> **Using the information**
[a] Copy the Singin' in the Rain study guide starting with "The film was" and going on through "of American cinema.", swapping "MGM" for "Metro-Goldwyn-Mayer".
[b] Carry the Singin' in the Rain study guide further, picking up right after its last sentence.

> **Passage to read**

Singin' in the Rain

Singin' in the Rain Study Guide

Singin’ in the Rain is generally regarded as Hollywood’s greatest original movie musical. Like The Wizard of Oz before it, Singin’ in the Rain is an original musical motion picture not based on an existing musical work. Unlike that fantasy about Dorothy and her visit to Oz, however, Singin’ in the Rain is entirely original, rather than an adaptation. Co-directed by Stanley Donen and star Gene Kelly, Singin' in the Rain tells the story of the transition from silent film to talking pictures in the 1920s, and the birth of the American movie musical, with beloved stars Debbie Reynolds, Gene Kelly, Jean Hagen, and Donald O'Connor all contributing star-making performances.

The film was initially developed by co-director Stanley Donan as a vehicle for the dancer Ann Miller, but eventually producer Arthur Freed commissioned musical theater writing duo Betty Comden and Adolph Green to write a screenplay around some of the songs that he had already penned as a lyricist with songwriter Nacio Herb Brown, and which had been used in MGM musicals before. All of the songs, except "Moses" and "Make 'Em Laugh," were recycled songs that had been featured in previous musicals. The result was a charming script by Comden and Green that cobbled together a number of already known songs. Filming was notoriously expensive and difficult, but the result is a visually and theatrically impressive film, one which amplifies and highlights the magic of American cinema.

> **Supplied data**
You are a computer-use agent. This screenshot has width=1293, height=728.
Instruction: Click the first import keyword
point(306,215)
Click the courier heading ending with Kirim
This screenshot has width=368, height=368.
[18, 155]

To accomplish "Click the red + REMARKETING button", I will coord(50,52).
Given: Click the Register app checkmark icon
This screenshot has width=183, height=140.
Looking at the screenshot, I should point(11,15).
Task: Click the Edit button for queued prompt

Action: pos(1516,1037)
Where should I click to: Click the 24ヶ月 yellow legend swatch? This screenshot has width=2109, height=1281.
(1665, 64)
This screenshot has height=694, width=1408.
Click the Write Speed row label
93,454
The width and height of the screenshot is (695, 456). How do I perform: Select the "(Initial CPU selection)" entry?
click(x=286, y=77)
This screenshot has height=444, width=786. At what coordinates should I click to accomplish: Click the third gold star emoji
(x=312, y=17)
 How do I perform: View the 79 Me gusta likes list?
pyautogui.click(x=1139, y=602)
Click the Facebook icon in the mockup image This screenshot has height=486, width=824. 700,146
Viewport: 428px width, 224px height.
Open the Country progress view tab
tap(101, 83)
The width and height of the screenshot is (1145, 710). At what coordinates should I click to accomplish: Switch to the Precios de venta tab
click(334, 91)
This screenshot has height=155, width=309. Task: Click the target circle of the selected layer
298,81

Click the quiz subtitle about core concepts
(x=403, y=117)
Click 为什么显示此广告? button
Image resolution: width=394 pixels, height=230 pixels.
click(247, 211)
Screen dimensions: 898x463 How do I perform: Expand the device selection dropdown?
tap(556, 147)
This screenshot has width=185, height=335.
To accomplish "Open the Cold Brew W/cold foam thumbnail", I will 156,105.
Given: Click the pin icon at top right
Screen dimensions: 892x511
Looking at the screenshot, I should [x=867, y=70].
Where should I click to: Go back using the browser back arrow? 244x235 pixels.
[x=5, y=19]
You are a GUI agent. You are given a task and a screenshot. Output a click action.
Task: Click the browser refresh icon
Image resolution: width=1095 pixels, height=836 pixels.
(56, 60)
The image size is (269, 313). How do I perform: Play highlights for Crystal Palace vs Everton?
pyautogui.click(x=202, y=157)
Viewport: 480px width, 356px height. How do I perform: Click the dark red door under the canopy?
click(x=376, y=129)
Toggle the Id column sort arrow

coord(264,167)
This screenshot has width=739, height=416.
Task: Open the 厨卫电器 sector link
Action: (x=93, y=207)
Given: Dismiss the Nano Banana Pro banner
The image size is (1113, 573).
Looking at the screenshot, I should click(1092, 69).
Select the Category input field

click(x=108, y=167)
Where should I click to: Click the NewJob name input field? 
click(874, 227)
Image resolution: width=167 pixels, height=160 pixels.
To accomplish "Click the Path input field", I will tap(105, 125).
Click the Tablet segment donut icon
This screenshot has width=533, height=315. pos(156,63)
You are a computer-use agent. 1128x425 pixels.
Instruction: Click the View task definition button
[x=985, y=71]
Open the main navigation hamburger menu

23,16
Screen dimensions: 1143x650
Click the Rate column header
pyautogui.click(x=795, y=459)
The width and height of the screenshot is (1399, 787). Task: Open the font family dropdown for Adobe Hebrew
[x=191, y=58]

> **Answers per task**
[a]
The film was initially developed by co-director Stanley Donan as a vehicle for the dancer Ann Miller, but eventually producer Arthur Freed commissioned musical theater writing duo Betty Comden and Adolph Green to write a screenplay around some of the songs that he had already penned as a lyricist with songwriter Nacio Herb Brown, and which had been used in Metro-Goldwyn-Mayer musicals before. All of the songs, except "Moses" and "Make 'Em Laugh," were recycled songs that had been featured in previous musicals. The result was a charming script by Comden and Green that cobbled together a number of already known songs. Filming was notoriously expensive and difficult, but the result is a visually and theatrically impressive film, one which amplifies and highlights the magic of American cinema.

[b]
Curiously enough, Singin' in the Rain was not an instant hit. In fact, Singin’ in the Rain wasn’t even nominated for Best Picture at the Academy Awards in 1952. Additionally, the screenplay, cinematography, art direction, editing, costuming, and original songs were overlooked. The film was nominated for only two awards: Best Supporting Actress (for Jean Hagen) and Best Score. Despite the fact that Singin’ in the Rain was received with lukewarm appreciation upon its release, over the years it has become a timeless canonical favorite. Transcending its status as a Hollywood musical, Singin’ in the Rain has joined movies like Casablanca and Citizen Kane as one of the greatest American films of all time.